Speciale Pagellone: Aya e Calapai i migliori. Marotta e Angiulli acquisti flop

Fabio Di Stefano

Centrocampisti

Fonte: CalcioCatania.it

Centrocampisti

Angiulli 4 L’acquisto più celebrato, insieme a Marotta, della campagna di rafforzamento estiva. Inizialmente frenato dal modulo, che non ne favoriva le caratteristiche, poi da una presunta incompatibilità con Lodi. Ha giocato poco, ma quando lo ha fatto non ha mai convinto, nemmeno quando è stato impiegato nel suo ruolo naturale. Con l’arrivo di Novellino, tecnico che lo aveva già avuto alle sue dipendenze, sembrava potesse rilanciarsi. Nulla di tutto ciò, anzi, durante la gestione del tecnico irpino è finito addirittura fuori squadra.

Biagianti 6,5 Non si è ripetuto sui livelli eccellenti della stagione scorsa, ma è stato comunque tra i pochi rossazzurri a non demeritare. Dopo aver tirato la carretta per tutto il campionato è arrivato senza fiato per il rush finale. Tra i centrocampisti del Catania è stato quello dal rendimento più alto e quello, Lodi a parte, che ha fatto meglio in fase realizzativa,

Bucolo 6 Merita la sufficienza per l’impegno e la dedizione alla causa. Ha giocato poco, trovando spazio solo nel finale di stagione. Dal punto di vista tecnico ha dei limiti, e questo si sapeva.

Carriero 4,5 Anche lui ha deluso le aspettative. È arrivato a gennaio, quando nessuno si aspettava l’acquisto di un mediano in un centrocampo che abbondava in quantità ma necessitava di qualità. Si ricorderanno di lui più i falli commessi che le giocate.

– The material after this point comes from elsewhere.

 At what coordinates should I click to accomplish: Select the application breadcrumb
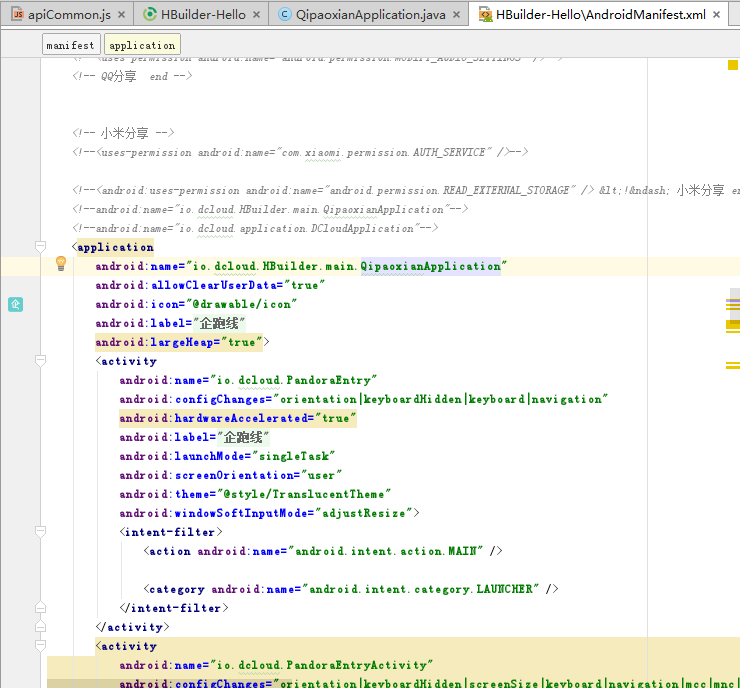[x=141, y=45]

Llama 4,5 Un altro reduce dei tempi della serie A, ha passato più tempo in infermeria che in campo. Ha giocato sia nei tre davanti che come mezzala, senza mai convincere. Ha provato a lasciare il segno a Trapani, nel ritorno dei playoff, in quella che è stata la sua miglior prestazione in rossazzurro. Senza successo. Con lui si chiude la saga dei ritorni eccellenti.

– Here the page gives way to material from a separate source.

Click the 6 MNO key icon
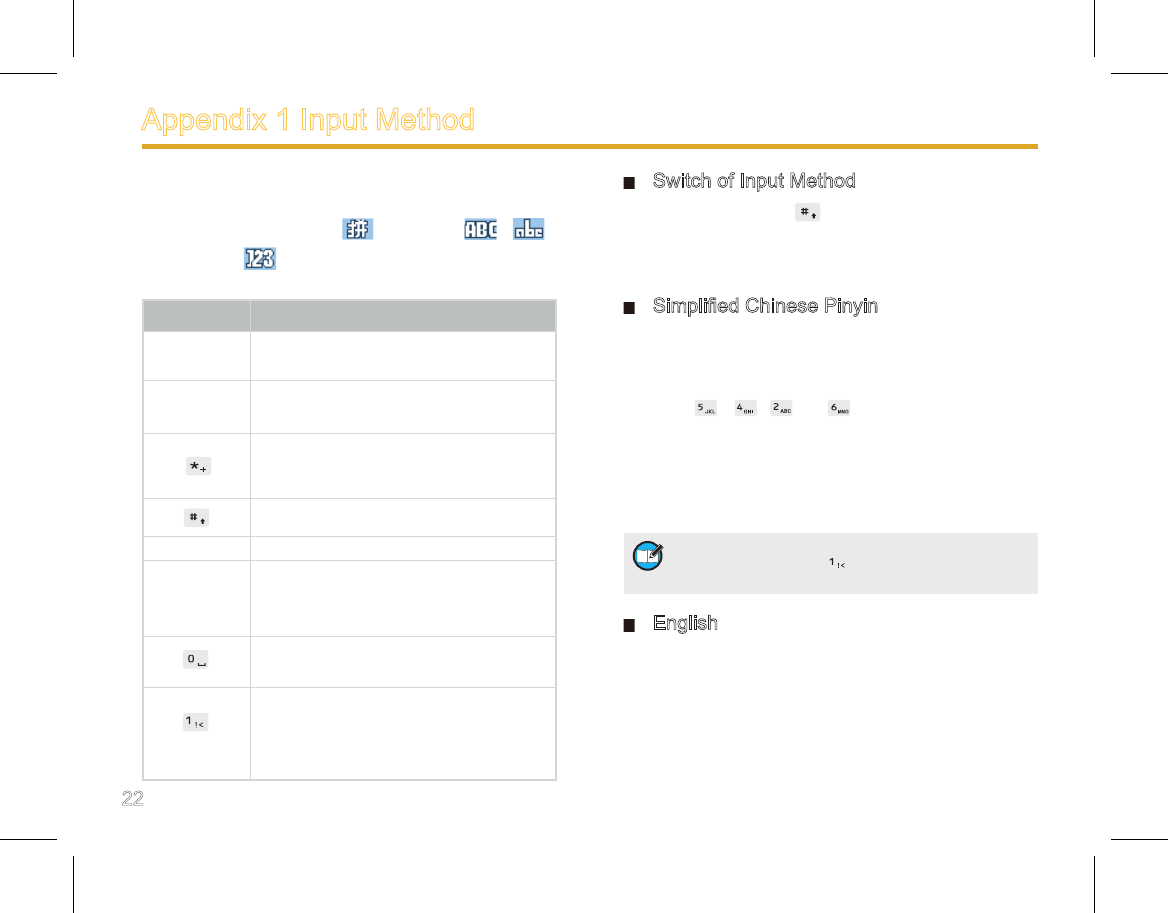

Lodi 5,5 È stato il cannoniere del Catania – 11 le reti realizzate –  e ha servito 7 assist. Nonostante questi numeri, il vice-capitano dei rossazzurri non ha giocato sui livelli della passata stagione. I dissidi con Sottil sulla posizione in campo – trequartista, regista o interno – e i problemi della squadra avranno avuto certamente un peso, ma la sua involuzione è parsa evidente sin dalle prime gare. I piedi restano sempre da categorie superiori, ma la carta d’identità inizia a pesare.

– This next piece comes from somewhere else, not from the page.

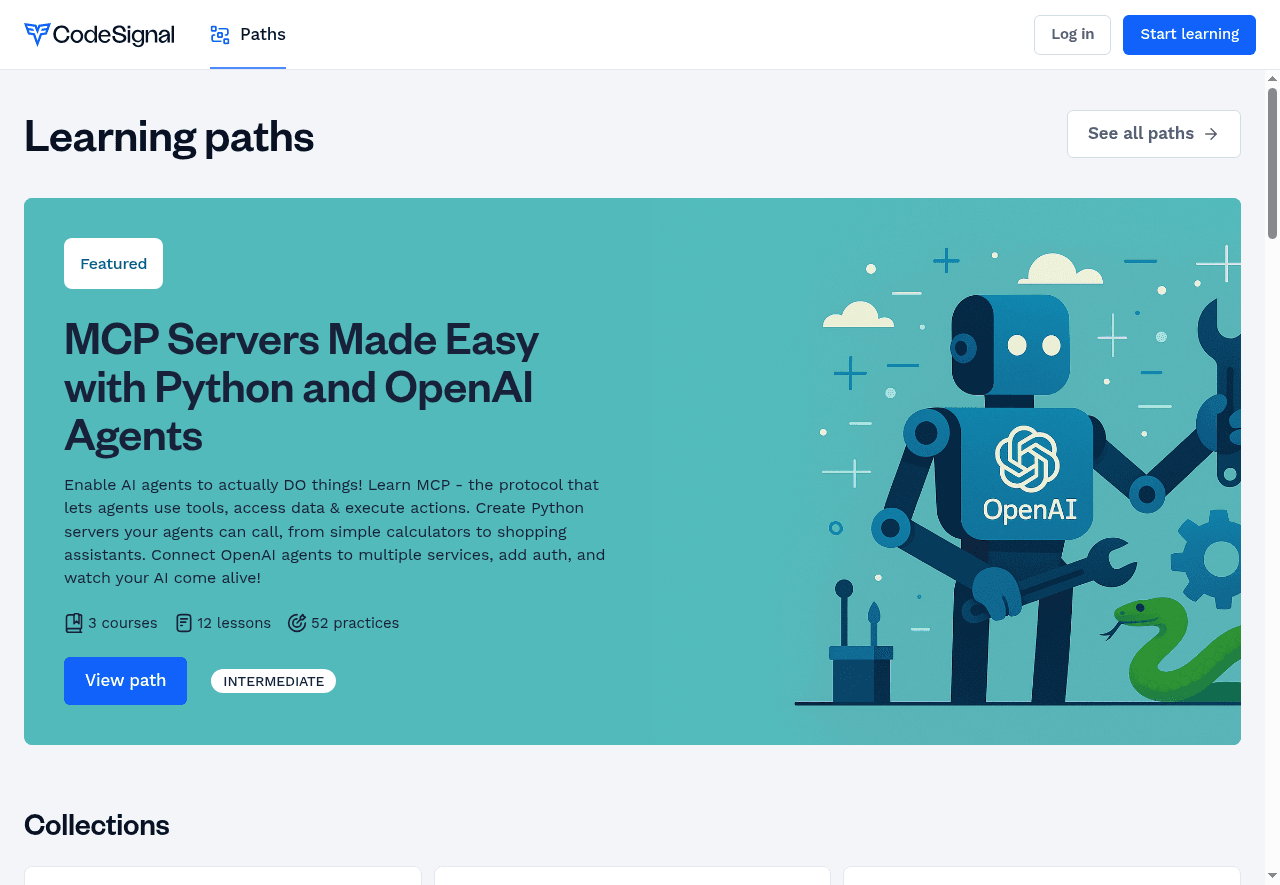1280x885 pixels.
Task: Click the Featured badge
Action: tap(113, 264)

Rizzo 4 Lo scorso anno aveva disputato una buona seconda parte di stagione. Si pensava che potesse fare ancora meglio, dato che stavolta ha potuto cominciare a lavorare con la squadra sin dal ritiro estivo. Nulla di tutto ciò: nel reparto – quello di centrocampo – dove il Catania ha avuto i maggiori problemi, lui si è “distinto” per lentezza e staticità. Il suo contributo in fase di impostazione è stato largamente insufficiente, ma nemmeno in fase di contenimento ha fatto molto.

Scaglia 4 È stato preso dopo il ripescaggio – successivamente annullato – in Serie B. È parso sin da subito un corpo estraneo alla squadra e alla categoria. Inevitabile la cessione nel mercato di gennaio.